** EXTRAIT DE PAGE **

%%

La double morale : notre armée est à Bruxelles et Anvers, nos armes en Arabie saoudite

Peter Mertens
Peter Mertens Président du PTB

Janvier – Après l’attentat contre Charlie Hebdo et la prise d’otages dans une supérette casher Porte de Vincennes à Paris, le gouvernement belge décide de déployer des militaires à Bruxelles et Anvers.

Beaucoup de gens ont peur. Peur d’aller en voyage scolaire à Bruxelles, peur de prendre le métro, peur de la violence, de plus en plus en plus proche. Cette peur n’est pas différente de celle d’une famille de Kaboul face à ces étranges avions sans pilote, appelés drones, qui peuvent lâcher leurs bombes à dix mille kilomètres de distance. Peur de ne pas connaître le lendemain.

Une société démocratique signifie que l’être humain a le droit de vivre librement, de vivre sans la peur d’attentats ou de bombardements. Il est temps de condamner tout assassinat, il est temps de condamner tout terrorisme.

Nous devons nous poser la question : quelle politique combat le terrorisme de ceux qu’on appelle des  » djihadistes salafistes « , et quelle politique en augmente le danger ? Si nous voulons vraiment faire quelque chose, nous devons oser poser cette question.

Entre 1950 et 1980, le terrorisme salafiste a presque été rayé de la carte. Il n’existait presque plus, et le courant dominant était le nationalisme panarabe. Malgré tous les problèmes et défauts se développait lentement un courant progressiste qui se libérait de l’héritage colonial, qui faisait reculer les courants réactionnaires et dans lequel les femmes pouvaient s’émanciper. Il y avait toutefois une exception : l’Arabie saoudite. L’Arabie saoudite a continué à soutenir, à payer, à propager les prêcheurs de haine les plus extrémistes. Qu’y a-t-on fait ? Et qu’y fait-on aujourd’hui ? Rien. Les Etats-Unis et presque tous les gouvernements européens ont continué à soutenir l’Arabie saoudite envers et contre tout. Le pétrole, vous savez bien… Pour le pétrole, tous les principes tombent.

%%

** Entrées de données enregistrées **
%%

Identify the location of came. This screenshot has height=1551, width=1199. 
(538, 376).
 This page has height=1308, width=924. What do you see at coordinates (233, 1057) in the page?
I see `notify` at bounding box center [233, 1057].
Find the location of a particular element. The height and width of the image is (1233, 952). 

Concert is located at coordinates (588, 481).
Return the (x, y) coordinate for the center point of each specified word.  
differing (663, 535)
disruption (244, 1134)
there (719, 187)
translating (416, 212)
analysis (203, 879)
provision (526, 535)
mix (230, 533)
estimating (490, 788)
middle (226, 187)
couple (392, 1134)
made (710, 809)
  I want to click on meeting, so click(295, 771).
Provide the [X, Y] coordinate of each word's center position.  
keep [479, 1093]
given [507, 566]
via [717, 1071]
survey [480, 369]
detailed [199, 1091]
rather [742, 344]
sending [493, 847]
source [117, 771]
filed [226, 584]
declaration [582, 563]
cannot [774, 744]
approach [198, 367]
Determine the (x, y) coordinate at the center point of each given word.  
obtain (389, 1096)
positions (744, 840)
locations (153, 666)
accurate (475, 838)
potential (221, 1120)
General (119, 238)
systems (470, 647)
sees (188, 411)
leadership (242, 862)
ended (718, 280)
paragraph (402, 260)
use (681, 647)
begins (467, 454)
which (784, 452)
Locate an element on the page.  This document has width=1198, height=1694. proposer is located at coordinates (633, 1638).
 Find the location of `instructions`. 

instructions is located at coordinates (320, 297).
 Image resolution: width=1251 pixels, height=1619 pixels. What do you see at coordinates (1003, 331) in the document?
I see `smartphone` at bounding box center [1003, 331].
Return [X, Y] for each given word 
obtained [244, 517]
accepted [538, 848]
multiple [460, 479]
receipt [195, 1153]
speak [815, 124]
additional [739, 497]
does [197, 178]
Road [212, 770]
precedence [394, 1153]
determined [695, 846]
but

%%

** CONSIGNE 1 **
Énumérez toutes les villes nommées dans l'article sur la double morale.
** CONSIGNE 2 **
Recopiez mot pour mot le passage de l'article sur la double morale qui va de « Janvier – Après » à « Bruxelles et Anvers. », ces deux bornes comprises.
** CONSIGNE 3 **
Poursuivez l'article sur la double morale à partir de sa dernière phrase.

** RÉPONSE 1 **
Bruxelles, Anvers, Paris, Kaboul

** RÉPONSE 2 **
Janvier – Après l’attentat contre Charlie Hebdo et la prise d’otages dans une supérette casher Porte de Vincennes à Paris, le gouvernement belge décide de déployer des militaires à Bruxelles et Anvers.

** RÉPONSE 3 **
Ces mêmes mouvances extrémistes ont ensuite été entraînées et armées, en Afghanistan. Cela a commencé en 1979 avec le recrutement, l’armement et l’entraînement des moudjahidines. Là réside une partie de l’origine de l’actuel mouvement de haine religieuse fondamentaliste, avec des masses d’armes et de camps d’entraînement professionnels où ont été formés des extrémistes du monde entier. Personne n’a oublié que ces groupes de moudjahidines ont plus tard donné naissance à Al-Qaeda et Oussama ben Laden. Dans les années 1990, Washington a trouvé un nouveau partenaire en Afghanistan : les talibans, encore plus violents – si du moins c’est possible.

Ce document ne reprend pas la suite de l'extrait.